Monte Carlo Thought Search: Large Language Model Querying for Complex Scientific Reasoning in Catalyst Design
This work addresses catalyst design for researchers in chemistry and materials science, representing an incremental advance by applying an existing search method to a new domain with LLMs.
The paper tackles the problem of discovering novel catalysts by addressing the combinatorial growth in search space due to multiple chemical properties and trade-offs, using a Monte Carlo Tree Search-based approach with large language models to improve scientific reasoning, achieving a 25.8% improvement over the best baseline.

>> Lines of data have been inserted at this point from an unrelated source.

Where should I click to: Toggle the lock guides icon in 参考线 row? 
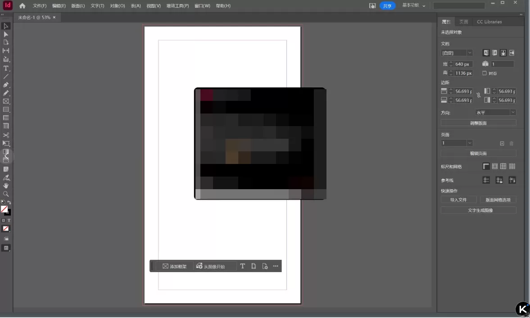click(x=499, y=180)
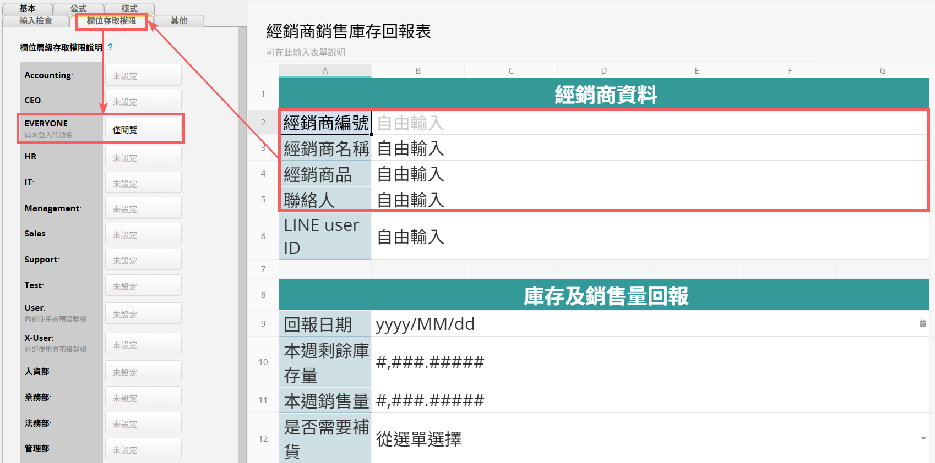This screenshot has height=463, width=935.
Task: Click the help question mark icon
Action: click(111, 47)
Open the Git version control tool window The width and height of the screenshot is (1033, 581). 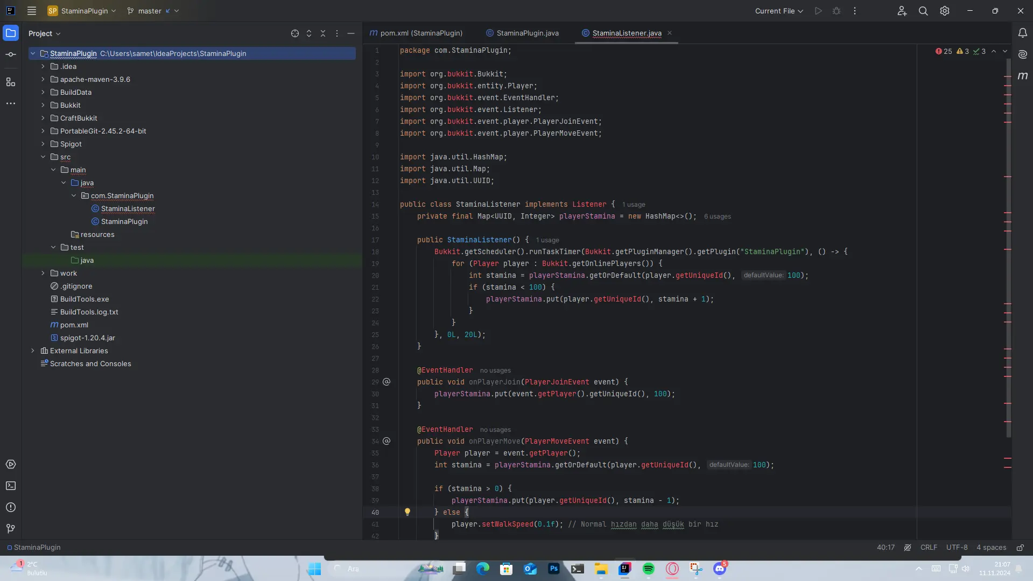point(11,529)
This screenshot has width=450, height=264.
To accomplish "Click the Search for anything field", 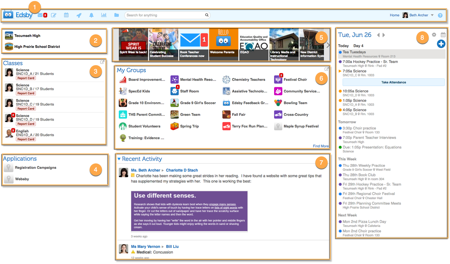I will tap(167, 15).
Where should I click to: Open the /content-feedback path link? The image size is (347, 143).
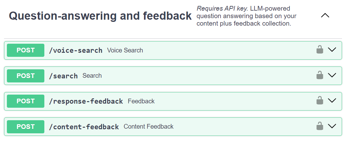84,127
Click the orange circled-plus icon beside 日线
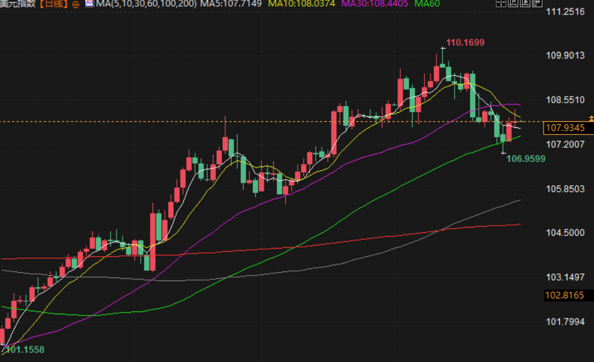The width and height of the screenshot is (594, 362). coord(76,4)
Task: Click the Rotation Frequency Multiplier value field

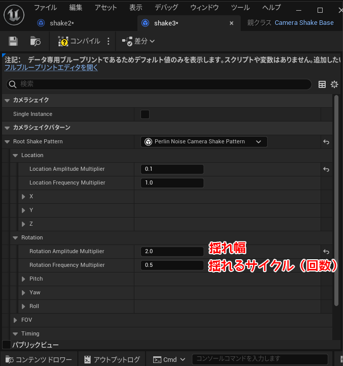Action: [x=172, y=265]
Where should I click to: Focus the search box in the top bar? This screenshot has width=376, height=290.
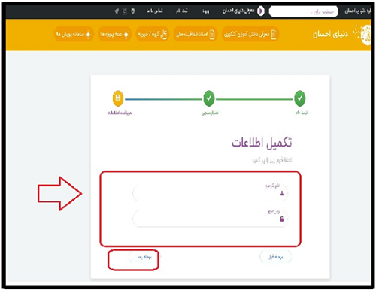click(x=304, y=11)
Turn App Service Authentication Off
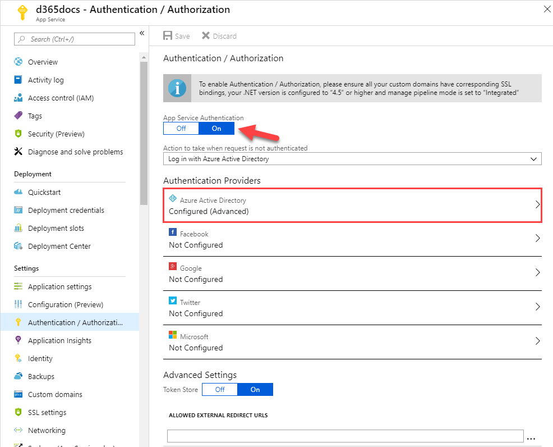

Discovering novel catalysts requires complex reasoning involving multiple chemical properties and resultant trade-offs, leading to a combinatorial growth in the search space. While large language models (LLM) have demonstrated novel capabilities for chemistry through complex instruction following capabilities and high quality reasoning, a goal-driven combinatorial search using LLMs has not been explored in detail. In this work, we present a Monte Carlo Tree Search-based approach that improves beyond state-of-the-art chain-of-thought prompting variants to augment scientific reasoning. We introduce two new reasoning datasets: 1) a curation of computational chemistry simulations, and 2) diverse questions written by catalysis researchers for reasoning about novel chemical conversion processes. We improve over the best baseline by 25.8\% and find that our approach can augment scientist's reasoning and discovery process with novel insights.